All your adversaries, everyone of them, will go into captivity.
Those who plunder you will be plunder.
I will make all who prey on you become prey.
For I will restore health to you,
and I will heal you of your wounds,” says Yahweh;
“because they have called you an outcast,
saying, ‘It is Zion, whom no man seeks after.’ ”

This is one of those passages that would be confusing to a person who feels the need to prove the Bible without considering it as a worldview. Here God says that Israel’s “pain is incurable” and then He immediately tells them that He “will restore health” to them. Isn’t God being inconsistent? How can He say that something is incurable and then say that He will cure it? I think that doubts like this can only arise when we fail to assume God’s word to be true. When you doubt God’s word and then attempt to judge it, it leads to confusion like this.

When we assume God’s word to be true, we first assume that God isn’t being inconsistent and that we are making a mistake in our understanding of what He’s saying. How can something be incurable and still be cured by God? I think that the most natural and consistent interpretation is that God intended to cure what they could not cure on their own. From this perspective, it’s pretty clear that God was going to make sure that they fully understood that they were unable to do anything good for themselves. They were going suffer and have no ability to fix it without His involvement.

I can’t think of any more incurable thing than to die, can you? God is even able to cure that according to the Bible. It’s important for us to treat the Bible as it claims to be. It claims to be the words of God which define truth. That’s the nature of a worldview. It’s the set of beliefs we assume without evidence and we all have those. If you think you don’t, that very thought is an example one.

So here we read that things were to get so bad for Israel that it would take a miracle for God to bring them back together as a nation and that’s what God intended to do. He also intended to punish the great nations that brought them down which would also would have probably have seemed impossible. God is supernatural and cannot be stopped by the natural world that He created. No matter what seems possible to us, God’s word will always come true.

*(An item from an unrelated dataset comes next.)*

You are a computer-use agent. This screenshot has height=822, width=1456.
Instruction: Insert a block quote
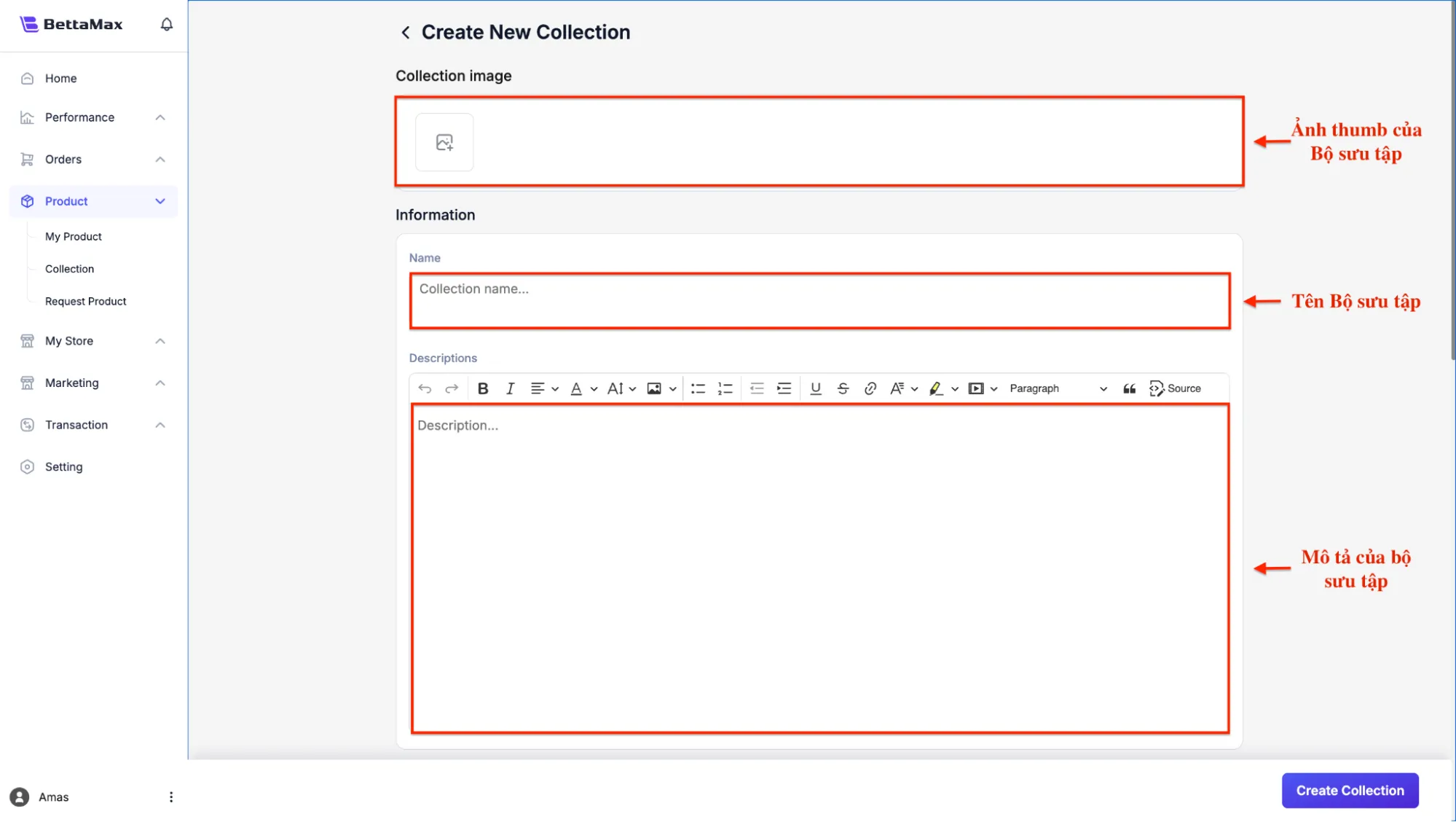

Day 77: Don’t Mourn With Them

Jeremiah 16:5-7

For Yahweh says, “Don’t enter into the house of mourning. Don’t go to lament. Don’t bemoan them, for I have taken away my peace from this people,” says Yahweh, “even loving kindness and tender mercies. Both great and small will die in this land. They will not be buried. Men won’t lament for them, cut themselves, or make themselves bald for them. Men won’t break bread for them in mourning, to comfort them for the dead. Men won’t give them the cup of consolation to drink for their father or for their mother.

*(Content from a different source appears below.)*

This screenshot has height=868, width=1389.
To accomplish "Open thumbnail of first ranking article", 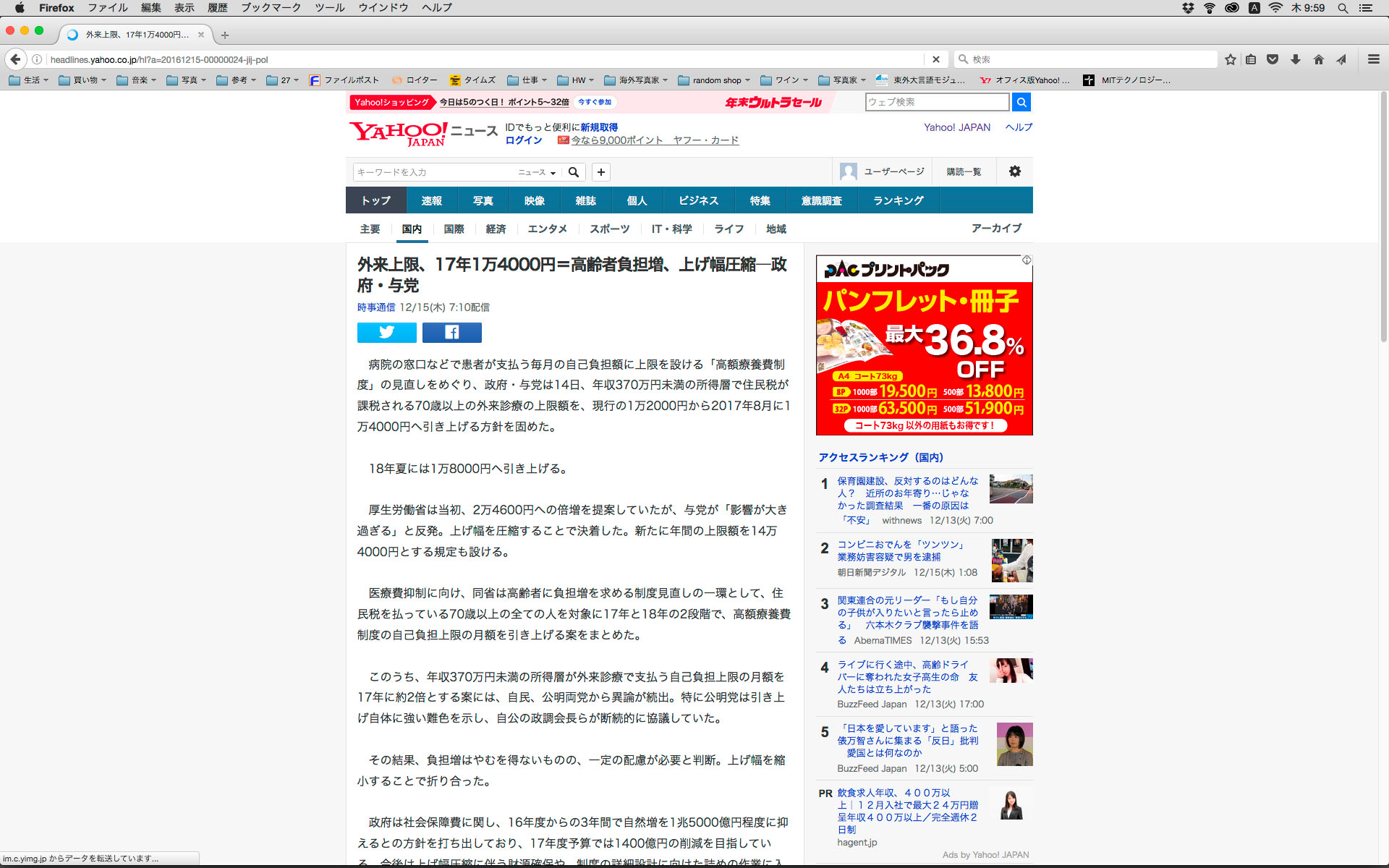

Here we read that God was so serious about bringing shame on Israel that He told Jeremiah that he wasn’t allowed to be seen publicly mourning for any of them. God intended for them to feel the pain and not to be comforted in their sin. This is an important and difficult part of being a follower of God.

God has been impressing on me the importance of maintaining purity as a Church. The world around me is stressing that we follow a doctrine called: “inclusiveness.” It’s important for us as believers in Jesus to see this for what it really is. It’s an invitation to be impure. A bride that has been engaged is not to be inclusive of other men. Only the bridegroom matters now. God has called out the Church. That means we are exclusive not inclusive. Part of being exclusive is to separate from those who have chosen to live a life of sin against God. If we mourn with those who are being punished by God, we are saying that we agree that God is mistreating them. We are acting like one of them. We are not separating ourselves from their way of thinking and agreeing with God’s way of thinking.

The concept of worldviews is very strong in this part of Jeremiah. Jeremiah was just reprimanded by God for being influenced by the thinking of the world around him, and here we read that he is to maintain his separation by not participating in their mourning ceremonies. Jeremiah was a Jewish man just like those around him. It must have been hard to not participate in common customary events but it serves as an example to us today. Are we participating in worldly things that God does not approve of? It’s important for us to consider this carefully and separate ourselves to God and dedicate ourselves to His way of thinking.